▸ **What you need to do**
Return every line of the records that includes the string "will".

Data records
******

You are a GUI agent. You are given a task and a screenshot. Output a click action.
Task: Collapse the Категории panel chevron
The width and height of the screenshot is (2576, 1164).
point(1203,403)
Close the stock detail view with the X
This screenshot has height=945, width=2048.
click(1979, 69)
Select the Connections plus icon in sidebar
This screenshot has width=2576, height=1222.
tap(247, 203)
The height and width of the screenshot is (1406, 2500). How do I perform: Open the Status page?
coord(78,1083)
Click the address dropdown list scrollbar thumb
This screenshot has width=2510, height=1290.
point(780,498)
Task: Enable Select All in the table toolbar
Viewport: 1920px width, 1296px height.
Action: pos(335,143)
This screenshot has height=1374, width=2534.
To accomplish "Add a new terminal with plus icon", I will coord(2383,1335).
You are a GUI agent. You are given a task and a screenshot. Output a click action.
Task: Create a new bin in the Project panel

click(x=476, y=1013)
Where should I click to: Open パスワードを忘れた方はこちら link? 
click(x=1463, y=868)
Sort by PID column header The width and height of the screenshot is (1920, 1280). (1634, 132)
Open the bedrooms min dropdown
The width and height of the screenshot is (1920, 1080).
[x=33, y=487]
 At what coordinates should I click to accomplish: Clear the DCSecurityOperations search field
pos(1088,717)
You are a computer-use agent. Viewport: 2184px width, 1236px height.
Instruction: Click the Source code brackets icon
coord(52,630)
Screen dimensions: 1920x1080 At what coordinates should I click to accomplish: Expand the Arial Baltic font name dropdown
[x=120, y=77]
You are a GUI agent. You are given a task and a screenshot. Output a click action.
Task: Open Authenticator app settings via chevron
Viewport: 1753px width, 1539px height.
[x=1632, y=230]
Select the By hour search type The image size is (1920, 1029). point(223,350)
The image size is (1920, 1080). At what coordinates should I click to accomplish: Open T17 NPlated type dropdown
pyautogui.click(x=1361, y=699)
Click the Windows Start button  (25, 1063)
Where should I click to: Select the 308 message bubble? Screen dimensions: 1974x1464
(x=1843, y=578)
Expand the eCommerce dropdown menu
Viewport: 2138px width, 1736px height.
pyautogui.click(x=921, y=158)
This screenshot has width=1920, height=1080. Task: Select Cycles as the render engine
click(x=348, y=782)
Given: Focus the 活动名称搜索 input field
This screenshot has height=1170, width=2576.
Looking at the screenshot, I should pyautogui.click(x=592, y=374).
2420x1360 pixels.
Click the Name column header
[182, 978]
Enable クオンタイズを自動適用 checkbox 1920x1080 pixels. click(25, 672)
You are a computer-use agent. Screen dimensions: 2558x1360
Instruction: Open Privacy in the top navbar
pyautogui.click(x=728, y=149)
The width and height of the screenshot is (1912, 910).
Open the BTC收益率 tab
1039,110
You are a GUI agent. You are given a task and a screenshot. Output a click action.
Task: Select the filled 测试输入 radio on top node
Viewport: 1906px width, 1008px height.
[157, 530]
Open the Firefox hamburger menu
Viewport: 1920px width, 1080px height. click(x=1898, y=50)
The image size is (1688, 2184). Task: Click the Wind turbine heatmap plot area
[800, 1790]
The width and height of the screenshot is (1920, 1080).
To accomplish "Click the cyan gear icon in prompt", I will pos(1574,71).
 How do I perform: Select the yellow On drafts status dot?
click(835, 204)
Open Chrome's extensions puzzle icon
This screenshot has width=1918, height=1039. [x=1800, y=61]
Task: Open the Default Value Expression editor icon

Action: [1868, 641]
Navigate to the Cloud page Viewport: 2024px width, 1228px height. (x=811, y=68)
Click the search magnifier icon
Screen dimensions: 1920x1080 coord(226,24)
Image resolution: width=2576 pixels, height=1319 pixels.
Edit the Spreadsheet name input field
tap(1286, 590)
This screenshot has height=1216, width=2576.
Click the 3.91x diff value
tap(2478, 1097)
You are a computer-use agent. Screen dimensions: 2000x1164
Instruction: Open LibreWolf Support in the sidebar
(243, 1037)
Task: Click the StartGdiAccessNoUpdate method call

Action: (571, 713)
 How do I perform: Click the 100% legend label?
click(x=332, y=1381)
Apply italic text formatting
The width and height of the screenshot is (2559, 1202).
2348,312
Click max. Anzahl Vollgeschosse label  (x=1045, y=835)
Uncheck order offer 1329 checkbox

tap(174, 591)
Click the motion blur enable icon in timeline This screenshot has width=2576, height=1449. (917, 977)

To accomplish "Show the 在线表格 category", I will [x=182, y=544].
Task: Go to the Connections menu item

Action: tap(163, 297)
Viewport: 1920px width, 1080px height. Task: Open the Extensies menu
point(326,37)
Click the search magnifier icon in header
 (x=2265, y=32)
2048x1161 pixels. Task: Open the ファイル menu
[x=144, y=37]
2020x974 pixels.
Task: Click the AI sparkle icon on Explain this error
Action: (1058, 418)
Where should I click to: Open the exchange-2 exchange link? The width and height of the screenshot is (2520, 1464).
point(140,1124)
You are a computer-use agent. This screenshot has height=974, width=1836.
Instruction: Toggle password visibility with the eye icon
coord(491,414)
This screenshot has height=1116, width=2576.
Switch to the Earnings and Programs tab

******

▸ **Answer to the problem**
To accomplish "Add a new terminal with plus icon", I will coord(2383,1335).
To accomplish "Click the cyan gear icon in prompt", I will pos(1574,71).
To accomplish "Show the 在线表格 category", I will [x=182, y=544].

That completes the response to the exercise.